This, however, is not the usual problem that arises. What is generally wanted is to find the thickness of the film where least (h0) and its angular position with respect to direction of load, to resist a definite load with a particular surface velocity. If the surfaces are plane, the general solution involves only one arbitrary constant, the least thickness (h0); since in any particular case the variation of h with x is necessarily fixed, as in this case lubrication affords no automatic adjustment of this slope. When both surfaces are curved in the plane of motion there are at least two arbitrary constants, h0, and φ the angular position of h0 with respect to direction of load; while if the surfaces are both curved in a plane perpendicular to the direction of motion as well as in the plane of motion, there are three arbitrary constants, h0, φ0, z0. The only constraint necessary is to prevent rotation in the plane of motion of one of the surfaces, leaving this surface free to move in any direction and to adjust its position so as to be in equilibrium under the load.
The integrations necessary for the solutions of these problems are practicable—complete or approximate—and have been effected for circumstances which include the chief cases of practical lubrication, the results having been verified by reference to Tower’s experiments. In this way the verified theory is available for guidance outside the limits of experience as well as for determining the limiting conditions. But it is necessary to take into account certain subsidiary theories. These limits depend on the coefficient of viscosity, which diminishes as the temperature increases. The total work in overcoming the resistance is spent in generating heat in the lubricant, the volume of which is very small. Were it not for the escape of heat by conduction through the lubricant and the metal, lubrication would be impossible.
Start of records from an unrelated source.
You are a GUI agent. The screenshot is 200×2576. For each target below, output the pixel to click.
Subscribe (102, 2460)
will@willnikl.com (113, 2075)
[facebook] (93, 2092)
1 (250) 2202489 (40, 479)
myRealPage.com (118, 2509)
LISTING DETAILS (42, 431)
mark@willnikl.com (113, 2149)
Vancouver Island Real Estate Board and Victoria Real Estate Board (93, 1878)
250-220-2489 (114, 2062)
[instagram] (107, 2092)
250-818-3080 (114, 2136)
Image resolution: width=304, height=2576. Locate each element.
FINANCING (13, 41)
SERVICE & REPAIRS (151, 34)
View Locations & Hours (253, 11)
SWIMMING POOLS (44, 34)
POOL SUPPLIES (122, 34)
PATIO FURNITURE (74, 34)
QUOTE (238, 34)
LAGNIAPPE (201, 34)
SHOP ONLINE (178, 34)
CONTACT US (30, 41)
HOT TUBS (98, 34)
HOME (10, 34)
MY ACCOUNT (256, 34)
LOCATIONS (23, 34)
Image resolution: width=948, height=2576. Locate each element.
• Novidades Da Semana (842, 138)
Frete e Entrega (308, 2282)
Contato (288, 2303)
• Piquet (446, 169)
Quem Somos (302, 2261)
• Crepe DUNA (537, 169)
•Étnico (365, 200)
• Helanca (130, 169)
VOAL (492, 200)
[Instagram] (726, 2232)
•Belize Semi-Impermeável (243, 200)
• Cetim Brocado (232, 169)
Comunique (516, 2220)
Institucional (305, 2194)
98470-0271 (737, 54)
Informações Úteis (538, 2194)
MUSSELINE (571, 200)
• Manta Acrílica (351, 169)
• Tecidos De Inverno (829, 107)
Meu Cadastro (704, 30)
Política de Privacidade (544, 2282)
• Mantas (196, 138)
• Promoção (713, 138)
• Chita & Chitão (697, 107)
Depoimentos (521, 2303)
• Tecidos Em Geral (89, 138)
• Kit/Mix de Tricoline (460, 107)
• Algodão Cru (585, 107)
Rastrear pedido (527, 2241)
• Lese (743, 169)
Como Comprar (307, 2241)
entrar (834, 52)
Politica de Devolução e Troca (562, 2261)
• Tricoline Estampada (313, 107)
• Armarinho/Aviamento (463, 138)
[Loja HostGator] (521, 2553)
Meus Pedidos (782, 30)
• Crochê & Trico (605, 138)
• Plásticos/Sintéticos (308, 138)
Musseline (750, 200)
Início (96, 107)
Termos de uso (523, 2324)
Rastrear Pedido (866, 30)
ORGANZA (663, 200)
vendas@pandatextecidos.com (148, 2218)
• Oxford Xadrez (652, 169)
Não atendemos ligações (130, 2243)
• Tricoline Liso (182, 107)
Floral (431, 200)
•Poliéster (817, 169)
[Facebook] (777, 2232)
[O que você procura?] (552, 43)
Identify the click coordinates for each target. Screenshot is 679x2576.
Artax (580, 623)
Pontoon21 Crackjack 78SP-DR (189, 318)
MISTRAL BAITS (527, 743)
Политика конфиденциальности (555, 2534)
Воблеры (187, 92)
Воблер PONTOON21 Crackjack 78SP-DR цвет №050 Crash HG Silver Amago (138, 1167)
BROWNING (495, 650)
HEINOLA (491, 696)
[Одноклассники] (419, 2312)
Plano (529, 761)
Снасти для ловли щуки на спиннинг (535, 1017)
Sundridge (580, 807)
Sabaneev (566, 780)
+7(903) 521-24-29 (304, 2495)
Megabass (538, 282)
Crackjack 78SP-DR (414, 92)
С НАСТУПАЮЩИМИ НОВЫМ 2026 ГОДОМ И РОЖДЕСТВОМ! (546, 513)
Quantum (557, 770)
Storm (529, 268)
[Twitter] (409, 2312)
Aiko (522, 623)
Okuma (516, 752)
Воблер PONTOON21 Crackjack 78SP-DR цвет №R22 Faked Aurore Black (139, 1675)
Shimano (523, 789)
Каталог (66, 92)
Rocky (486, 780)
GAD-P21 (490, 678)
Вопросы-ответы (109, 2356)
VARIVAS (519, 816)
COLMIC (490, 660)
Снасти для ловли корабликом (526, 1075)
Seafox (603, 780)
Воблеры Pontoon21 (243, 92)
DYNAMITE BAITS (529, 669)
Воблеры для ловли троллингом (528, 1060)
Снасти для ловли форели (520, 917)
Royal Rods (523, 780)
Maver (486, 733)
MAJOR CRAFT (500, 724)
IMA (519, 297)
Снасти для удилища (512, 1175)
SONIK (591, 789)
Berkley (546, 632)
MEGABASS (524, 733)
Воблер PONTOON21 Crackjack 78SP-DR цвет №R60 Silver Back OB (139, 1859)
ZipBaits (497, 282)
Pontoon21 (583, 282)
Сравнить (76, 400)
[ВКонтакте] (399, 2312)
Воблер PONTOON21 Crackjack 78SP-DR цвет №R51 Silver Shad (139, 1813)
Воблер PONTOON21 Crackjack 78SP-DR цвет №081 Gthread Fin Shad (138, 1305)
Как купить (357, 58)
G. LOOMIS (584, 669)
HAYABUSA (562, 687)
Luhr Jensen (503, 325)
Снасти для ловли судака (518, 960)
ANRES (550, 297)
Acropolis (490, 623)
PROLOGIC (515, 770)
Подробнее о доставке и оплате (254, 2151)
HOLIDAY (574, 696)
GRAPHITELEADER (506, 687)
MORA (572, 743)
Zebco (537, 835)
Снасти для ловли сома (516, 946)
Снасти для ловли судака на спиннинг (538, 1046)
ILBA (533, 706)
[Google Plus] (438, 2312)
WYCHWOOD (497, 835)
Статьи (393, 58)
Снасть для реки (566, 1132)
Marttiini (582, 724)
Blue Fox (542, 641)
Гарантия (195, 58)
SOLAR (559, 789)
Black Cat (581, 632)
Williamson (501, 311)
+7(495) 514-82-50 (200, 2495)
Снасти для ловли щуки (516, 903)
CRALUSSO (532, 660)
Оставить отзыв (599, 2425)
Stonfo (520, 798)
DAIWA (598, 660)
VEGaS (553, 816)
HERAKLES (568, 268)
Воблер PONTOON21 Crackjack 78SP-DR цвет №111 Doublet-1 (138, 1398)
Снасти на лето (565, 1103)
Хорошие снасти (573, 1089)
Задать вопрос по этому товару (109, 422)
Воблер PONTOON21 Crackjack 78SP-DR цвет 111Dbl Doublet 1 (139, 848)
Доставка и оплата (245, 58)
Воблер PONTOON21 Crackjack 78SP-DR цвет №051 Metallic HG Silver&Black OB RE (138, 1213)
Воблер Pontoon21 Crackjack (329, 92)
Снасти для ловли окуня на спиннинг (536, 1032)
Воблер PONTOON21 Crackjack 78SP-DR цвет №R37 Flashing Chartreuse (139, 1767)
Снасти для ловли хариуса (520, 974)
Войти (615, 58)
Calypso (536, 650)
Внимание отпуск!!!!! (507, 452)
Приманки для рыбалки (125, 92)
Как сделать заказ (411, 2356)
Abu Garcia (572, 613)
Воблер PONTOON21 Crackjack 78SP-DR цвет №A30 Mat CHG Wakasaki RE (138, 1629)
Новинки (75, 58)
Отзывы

Hence a knowledge of the empirical law of the variation of the viscosity of the lubricant with temperature, the coefficients of conduction of heat in the lubricant and in the metal, and the application of the theory of the flow of heat in the particular circumstances, are necessary adjuncts to the theory of lubrication for determining the limits of lubrication. Nor is this all, for the shapes of the solid surfaces vary with the pressure, and more particularly with the temperature.
The theory of lubrication has been applied to the explanation of the slipperiness of ice (Mem. Manchester Lit. and Phil. Soc., 1899).
(O. R.)
[1] Mém. de l’Acad. (1826), 6, p. 389.
[2] Mém. des sav. étrang. l. 40.
[3] Mém. de l’Acad. (1831), 10, p. 345.
[4] B.A. Report (1846).
[5] Cambridge Phil. Trans. (1845 and 1857).